***** Passage to read

We will introduce ȳ in Section 5, as Calvanese et al. do not provide a way to
represent ȳ in a knowledge graph. In order to more explicitly treat their uses of
variables, we define a function G (g1 , . . . , gn ) = x̄:
Class: G ( g1 , . . . , gn )
SubClassOf: φ
An aggregate query of study subjects by investigation can now be expressed as:
Class: G(?x)
SubClassOf: sio:human
  and sio:'has role' some (sio:'subject role'
    and sio:'in relation to' value ?x)
The selection SPARQL query would look like this:
select ?GDC_Subject ?x WHERE {
  ?GDC_Subject a sio:SIO_000485; # human
   sio:SIO_000228 [ # has role
       a sio:SIO_000883; # study subject
       sio:SIO_000668 ?x # in relation to
    ].
  ?x a sio:SIO_000747 # investigation
}
A class is defined for every matched value in the knowledge base:
Class: G(case:FM-AD)
EquivalentTo: sio:human
  and sio:'has role' some (sio:'subject role'
    and sio:'in relation to' value case:FM-AD)

**********
***** Dataset records

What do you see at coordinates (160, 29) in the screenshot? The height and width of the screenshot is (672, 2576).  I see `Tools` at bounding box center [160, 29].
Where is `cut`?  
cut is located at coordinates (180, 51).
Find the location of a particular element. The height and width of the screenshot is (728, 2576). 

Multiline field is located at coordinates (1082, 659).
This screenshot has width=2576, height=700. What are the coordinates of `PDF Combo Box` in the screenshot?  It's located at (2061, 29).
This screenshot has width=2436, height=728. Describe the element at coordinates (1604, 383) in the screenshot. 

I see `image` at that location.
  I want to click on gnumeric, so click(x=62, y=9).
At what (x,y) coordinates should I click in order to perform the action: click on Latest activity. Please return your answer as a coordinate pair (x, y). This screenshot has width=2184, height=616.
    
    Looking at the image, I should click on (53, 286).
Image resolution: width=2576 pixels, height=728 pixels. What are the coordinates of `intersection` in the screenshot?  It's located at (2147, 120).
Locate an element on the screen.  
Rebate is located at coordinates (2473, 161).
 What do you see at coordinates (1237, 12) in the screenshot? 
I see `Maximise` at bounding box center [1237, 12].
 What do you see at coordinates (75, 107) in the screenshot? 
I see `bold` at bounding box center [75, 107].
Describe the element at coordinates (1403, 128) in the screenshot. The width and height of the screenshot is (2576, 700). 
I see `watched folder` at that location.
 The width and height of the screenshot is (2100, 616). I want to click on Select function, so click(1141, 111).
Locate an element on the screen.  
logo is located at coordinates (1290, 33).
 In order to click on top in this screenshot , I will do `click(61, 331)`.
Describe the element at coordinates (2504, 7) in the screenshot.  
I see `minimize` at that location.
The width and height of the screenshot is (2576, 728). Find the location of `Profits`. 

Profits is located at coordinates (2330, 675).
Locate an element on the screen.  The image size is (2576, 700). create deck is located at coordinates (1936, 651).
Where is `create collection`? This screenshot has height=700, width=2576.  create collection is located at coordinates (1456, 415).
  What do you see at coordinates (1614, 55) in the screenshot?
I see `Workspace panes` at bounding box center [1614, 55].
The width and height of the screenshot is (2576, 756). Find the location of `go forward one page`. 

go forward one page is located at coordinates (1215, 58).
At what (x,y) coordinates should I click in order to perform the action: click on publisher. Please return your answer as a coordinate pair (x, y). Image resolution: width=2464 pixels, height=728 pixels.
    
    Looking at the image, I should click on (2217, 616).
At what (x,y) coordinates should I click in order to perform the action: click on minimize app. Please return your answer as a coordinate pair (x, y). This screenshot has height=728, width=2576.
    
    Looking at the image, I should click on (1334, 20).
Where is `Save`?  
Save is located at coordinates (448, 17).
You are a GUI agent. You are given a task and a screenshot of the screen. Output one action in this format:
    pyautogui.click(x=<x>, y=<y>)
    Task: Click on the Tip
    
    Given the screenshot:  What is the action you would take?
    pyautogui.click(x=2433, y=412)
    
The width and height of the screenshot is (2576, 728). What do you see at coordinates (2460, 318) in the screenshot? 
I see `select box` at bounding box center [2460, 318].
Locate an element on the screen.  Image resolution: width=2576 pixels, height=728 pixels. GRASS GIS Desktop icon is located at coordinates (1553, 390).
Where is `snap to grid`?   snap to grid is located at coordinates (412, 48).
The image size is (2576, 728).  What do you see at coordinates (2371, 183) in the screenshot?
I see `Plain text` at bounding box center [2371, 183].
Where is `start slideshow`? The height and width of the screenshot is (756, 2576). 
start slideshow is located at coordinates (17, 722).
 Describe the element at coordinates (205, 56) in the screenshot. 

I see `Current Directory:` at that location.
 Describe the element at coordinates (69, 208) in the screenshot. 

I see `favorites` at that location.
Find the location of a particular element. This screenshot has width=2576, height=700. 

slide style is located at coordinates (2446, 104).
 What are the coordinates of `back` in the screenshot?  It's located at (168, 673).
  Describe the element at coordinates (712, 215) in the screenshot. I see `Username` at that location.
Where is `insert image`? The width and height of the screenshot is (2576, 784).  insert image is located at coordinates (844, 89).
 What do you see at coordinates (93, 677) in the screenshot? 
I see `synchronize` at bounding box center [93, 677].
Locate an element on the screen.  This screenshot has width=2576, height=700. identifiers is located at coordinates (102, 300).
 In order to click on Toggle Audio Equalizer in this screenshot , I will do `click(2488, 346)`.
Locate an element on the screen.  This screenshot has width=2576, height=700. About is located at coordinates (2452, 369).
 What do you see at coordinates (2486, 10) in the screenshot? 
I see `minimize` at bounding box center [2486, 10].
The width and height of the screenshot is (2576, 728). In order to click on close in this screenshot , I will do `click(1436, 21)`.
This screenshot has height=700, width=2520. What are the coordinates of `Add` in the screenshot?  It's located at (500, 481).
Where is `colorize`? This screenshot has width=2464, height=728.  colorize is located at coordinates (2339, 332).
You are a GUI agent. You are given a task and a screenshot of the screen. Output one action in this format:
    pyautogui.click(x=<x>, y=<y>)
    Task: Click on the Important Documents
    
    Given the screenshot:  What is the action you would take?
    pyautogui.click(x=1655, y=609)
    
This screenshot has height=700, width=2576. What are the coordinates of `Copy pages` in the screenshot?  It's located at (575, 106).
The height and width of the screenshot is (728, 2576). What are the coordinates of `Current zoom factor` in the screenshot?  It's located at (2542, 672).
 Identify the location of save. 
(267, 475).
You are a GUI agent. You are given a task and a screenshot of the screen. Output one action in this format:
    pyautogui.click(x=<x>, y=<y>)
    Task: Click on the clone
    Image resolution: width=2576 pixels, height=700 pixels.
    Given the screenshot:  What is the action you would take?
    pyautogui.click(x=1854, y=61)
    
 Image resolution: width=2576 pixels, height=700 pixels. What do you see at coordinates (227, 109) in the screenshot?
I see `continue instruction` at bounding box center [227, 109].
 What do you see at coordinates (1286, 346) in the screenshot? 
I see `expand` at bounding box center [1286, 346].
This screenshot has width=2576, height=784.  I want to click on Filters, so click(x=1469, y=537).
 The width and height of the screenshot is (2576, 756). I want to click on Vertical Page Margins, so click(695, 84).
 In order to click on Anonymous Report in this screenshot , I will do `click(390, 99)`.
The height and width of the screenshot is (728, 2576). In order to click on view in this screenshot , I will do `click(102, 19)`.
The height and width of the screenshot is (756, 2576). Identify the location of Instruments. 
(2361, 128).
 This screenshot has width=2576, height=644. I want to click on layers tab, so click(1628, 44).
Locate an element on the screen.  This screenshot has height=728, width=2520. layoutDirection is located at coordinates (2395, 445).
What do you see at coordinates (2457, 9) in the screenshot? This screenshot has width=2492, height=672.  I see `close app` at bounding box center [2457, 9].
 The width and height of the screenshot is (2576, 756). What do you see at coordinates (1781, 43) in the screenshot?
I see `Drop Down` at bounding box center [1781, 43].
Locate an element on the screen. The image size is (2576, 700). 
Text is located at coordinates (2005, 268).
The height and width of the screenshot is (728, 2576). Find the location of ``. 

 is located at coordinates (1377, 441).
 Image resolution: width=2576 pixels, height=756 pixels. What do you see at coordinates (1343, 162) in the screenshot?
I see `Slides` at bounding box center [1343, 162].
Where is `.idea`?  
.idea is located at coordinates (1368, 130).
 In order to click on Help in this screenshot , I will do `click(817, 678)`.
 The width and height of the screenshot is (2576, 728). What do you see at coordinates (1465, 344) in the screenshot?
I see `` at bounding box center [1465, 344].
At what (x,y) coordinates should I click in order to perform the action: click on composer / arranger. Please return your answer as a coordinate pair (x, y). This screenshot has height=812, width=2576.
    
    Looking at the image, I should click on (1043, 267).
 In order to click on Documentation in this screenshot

**********

Tasks:
A – In the aggregate query passage, why will ȳ be introduced in Section 5?
B – Restate the section of the aggregate query passage that opens with the words containing "The selection SPARQL" and closes with "to' value case:FM-AD)", renaming "?GDC_Subject" to "?Subject" throughout.

Outputs in order:
A – Calvanese et al. do not provide a way to represent ȳ in a knowledge graph.

B –
The selection SPARQL query would look like this:
select ?Subject ?x WHERE {
  ?Subject a sio:SIO_000485; # human
   sio:SIO_000228 [ # has role
       a sio:SIO_000883; # study subject
       sio:SIO_000668 ?x # in relation to
    ].
  ?x a sio:SIO_000747 # investigation
}
A class is defined for every matched value in the knowledge base:
Class: G(case:FM-AD)
EquivalentTo: sio:human
  and sio:'has role' some (sio:'subject role'
    and sio:'in relation to' value case:FM-AD)